Hoy, Lizardi se define como una persona que continúa persiguiendo sus objetivos. La belleza, que comenzó como una oportunidad laboral, terminó convirtiéndose en una parte fundamental de su reconstrucción personal. Sobre todo por la reacción de sus clientes.
"Me encanta mi cabello, gracias por lo que hiciste por mí", recuerda que le dicen algunas personas después de atenderlas.
Para Lizardi, esas palabras representan algo más que el resultado de un servicio profesional.

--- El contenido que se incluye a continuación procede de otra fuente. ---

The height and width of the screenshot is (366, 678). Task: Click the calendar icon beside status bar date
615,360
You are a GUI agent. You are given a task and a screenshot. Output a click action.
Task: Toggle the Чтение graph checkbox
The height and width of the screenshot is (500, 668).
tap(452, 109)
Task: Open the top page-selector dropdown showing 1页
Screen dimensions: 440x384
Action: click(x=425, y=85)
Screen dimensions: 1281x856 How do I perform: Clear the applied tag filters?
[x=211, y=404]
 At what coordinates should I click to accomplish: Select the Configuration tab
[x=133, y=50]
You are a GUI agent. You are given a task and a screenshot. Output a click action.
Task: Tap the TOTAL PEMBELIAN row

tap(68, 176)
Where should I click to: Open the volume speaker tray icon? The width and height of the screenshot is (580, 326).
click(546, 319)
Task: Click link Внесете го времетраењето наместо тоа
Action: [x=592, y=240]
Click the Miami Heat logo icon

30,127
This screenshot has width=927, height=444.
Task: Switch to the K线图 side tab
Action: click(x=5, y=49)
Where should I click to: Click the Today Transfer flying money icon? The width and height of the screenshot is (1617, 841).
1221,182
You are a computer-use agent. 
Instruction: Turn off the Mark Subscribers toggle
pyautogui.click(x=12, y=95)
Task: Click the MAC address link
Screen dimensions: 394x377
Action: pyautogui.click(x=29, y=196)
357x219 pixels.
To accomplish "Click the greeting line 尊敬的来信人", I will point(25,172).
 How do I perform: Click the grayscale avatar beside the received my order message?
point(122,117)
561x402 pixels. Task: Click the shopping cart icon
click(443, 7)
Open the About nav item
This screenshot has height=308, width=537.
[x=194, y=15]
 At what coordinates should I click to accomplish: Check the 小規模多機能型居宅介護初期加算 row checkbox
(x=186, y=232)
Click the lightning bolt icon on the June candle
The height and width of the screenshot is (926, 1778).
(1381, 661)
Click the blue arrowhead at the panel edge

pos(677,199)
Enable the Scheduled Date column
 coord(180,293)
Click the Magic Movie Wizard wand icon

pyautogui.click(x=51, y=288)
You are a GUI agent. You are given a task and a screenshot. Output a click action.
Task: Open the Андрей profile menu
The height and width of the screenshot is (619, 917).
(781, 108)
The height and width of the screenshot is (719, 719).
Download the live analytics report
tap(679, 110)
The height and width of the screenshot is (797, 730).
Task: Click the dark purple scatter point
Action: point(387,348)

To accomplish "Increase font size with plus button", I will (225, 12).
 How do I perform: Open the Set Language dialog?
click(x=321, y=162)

Son parte de una vida que comenzó nuevamente después de una etapa marcada por amenazas, miedo y explotación.
Cuando le preguntan quién es Kleyver Lizardi, afirma: "Una persona soñadora, una persona que persigue lo que quiere y hasta no lograrlo no descansa".
Después de haber llegado a México buscando una oportunidad de trabajo y de haber terminado atrapado en un entorno de explotación, Lizardi encontró libertad en su profesión, en su familia y en su fe, elementos que lo impulsaron a comenzar otra vez.
"No me gusta estar cómodo porque siempre quiero perseguir más, siempre quiero lograr más", explica el estilista venezolano.